:: Pasaje
Lamb, quien empieza su periplo en el Cerro de Montevideo, alegando su decepción por la derrota de las fuerzas inglesas que años atrás habían intentado conquistar Buenos Aires y Montevideo, emprenderá un viaje múltiple: a través de un mundo azotado por la violencia, a través de un paisaje humano donde la solidaridad y la rebeldía parecen ser los valores más comunes y significantes, a través de un universo interior que a su regreso habrá modificado radicalmente su manera de pensar, y a través de un sendero sentimental donde prima la imagen de Paquita pero en el que también intervienen un puñado de jóvenes y hermosas mujeres que irá encontrando en uno y otro lugar.
Pero también el viaje, tal como lo consignara Martínez Estrada, pone ante los ojos del lector los infinitos elementos que hasta entonces los habitantes de estas tierras no habían sido capaces de reconocer como propios e insustituibles. Es así que en su libro El mundo maravilloso de Guillermo Enrique Hudson escribe: “Su hazaña consiste en que descubrió un mundo ya descubierto y que había quedado sepultado, como las ruinas de alguna ciudad bajo la tierra o la lava, por la insensibilización del hombre fabril occidental… En esta proeza de reconstruir el mundo de vida salvaje -no el pintoresco, sino el de las cosas vivas en sí- reconstruye al mismo tiempo una facultad perdida, la de entrar en comunión sana y comprensivamente con los demás seres… (Él es capaz) de restaurar en nosotros facultades que nos resignábamos a considerar definitivamente atrofiadas”.
::::
:: Registros listados
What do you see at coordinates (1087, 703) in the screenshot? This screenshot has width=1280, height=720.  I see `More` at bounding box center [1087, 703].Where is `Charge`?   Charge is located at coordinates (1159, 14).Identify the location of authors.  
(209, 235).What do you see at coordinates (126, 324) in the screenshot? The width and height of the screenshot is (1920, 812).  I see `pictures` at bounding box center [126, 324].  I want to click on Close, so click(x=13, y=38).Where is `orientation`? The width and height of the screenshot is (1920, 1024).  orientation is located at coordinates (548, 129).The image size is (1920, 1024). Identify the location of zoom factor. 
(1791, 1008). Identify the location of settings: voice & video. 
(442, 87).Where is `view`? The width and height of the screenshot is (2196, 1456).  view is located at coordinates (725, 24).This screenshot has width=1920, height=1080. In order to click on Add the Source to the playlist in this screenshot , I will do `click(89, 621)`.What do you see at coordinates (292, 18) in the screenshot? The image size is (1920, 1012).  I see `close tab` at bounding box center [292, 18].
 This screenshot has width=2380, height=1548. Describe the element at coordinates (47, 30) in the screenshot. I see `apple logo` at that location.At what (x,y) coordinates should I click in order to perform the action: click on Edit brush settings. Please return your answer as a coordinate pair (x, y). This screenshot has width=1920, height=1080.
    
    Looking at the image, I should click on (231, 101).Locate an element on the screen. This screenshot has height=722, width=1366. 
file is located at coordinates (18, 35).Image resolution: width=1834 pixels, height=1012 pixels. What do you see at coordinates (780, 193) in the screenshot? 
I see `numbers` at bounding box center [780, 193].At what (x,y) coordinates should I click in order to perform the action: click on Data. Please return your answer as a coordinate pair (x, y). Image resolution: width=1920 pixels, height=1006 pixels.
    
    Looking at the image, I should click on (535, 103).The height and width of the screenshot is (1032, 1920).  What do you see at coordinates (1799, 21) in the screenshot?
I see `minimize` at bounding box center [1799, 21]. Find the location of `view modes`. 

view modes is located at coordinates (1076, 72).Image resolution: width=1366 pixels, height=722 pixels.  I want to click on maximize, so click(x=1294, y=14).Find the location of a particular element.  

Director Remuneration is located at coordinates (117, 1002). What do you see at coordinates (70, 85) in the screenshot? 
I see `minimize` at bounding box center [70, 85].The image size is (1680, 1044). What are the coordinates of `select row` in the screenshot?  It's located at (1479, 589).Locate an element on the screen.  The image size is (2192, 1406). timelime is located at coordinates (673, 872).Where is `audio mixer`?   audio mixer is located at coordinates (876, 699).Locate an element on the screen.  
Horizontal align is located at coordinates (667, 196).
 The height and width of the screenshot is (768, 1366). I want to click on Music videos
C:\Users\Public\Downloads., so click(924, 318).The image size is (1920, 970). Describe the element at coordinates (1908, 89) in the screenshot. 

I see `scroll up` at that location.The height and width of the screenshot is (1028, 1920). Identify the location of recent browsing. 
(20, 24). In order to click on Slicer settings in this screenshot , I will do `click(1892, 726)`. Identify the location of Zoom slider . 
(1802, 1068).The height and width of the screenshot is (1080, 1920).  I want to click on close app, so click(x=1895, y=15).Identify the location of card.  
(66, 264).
::::
Problema breve A
Responde, según el pasaje:
(i) ¿En qué lugar empieza Lamb su periplo?
(ii) ¿Qué ciudades habían intentado conquistar las fuerzas inglesas?
(iii) ¿Qué imagen prima en el sendero sentimental del viaje?
Problema breve B
Indica si cada afirmación concuerda con el pasaje y cita las palabras que lo deciden:
(i) Lamb empieza su periplo en Buenos Aires.
(ii) En el sendero sentimental también intervienen mujeres jóvenes y hermosas.
(iii) Según la cita, el mundo de vida salvaje que se reconstruye es el pintoresco.
Problema breve C
Copia del pasaje el tramo que va desde "Lamb, quien empieza" hasta "y otro lugar." y cambia "hermosas" por "misteriosas".

Respuesta esperada A
(i) En el Cerro de Montevideo.
(ii) Buenos Aires y Montevideo.
(iii) La imagen de Paquita.

Respuesta esperada B
(i) No: "empieza su periplo en el Cerro de Montevideo".
(ii) Sí: "también intervienen un puñado de jóvenes y hermosas mujeres".
(iii) No: "no el pintoresco, sino el de las cosas vivas en sí".

Respuesta esperada C
Lamb, quien empieza su periplo en el Cerro de Montevideo, alegando su decepción por la derrota de las fuerzas inglesas que años atrás habían intentado conquistar Buenos Aires y Montevideo, emprenderá un viaje múltiple: a través de un mundo azotado por la violencia, a través de un paisaje humano donde la solidaridad y la rebeldía parecen ser los valores más comunes y significantes, a través de un universo interior que a su regreso habrá modificado radicalmente su manera de pensar, y a través de un sendero sentimental donde prima la imagen de Paquita pero en el que también intervienen un puñado de jóvenes y misteriosas mujeres que irá encontrando en uno y otro lugar.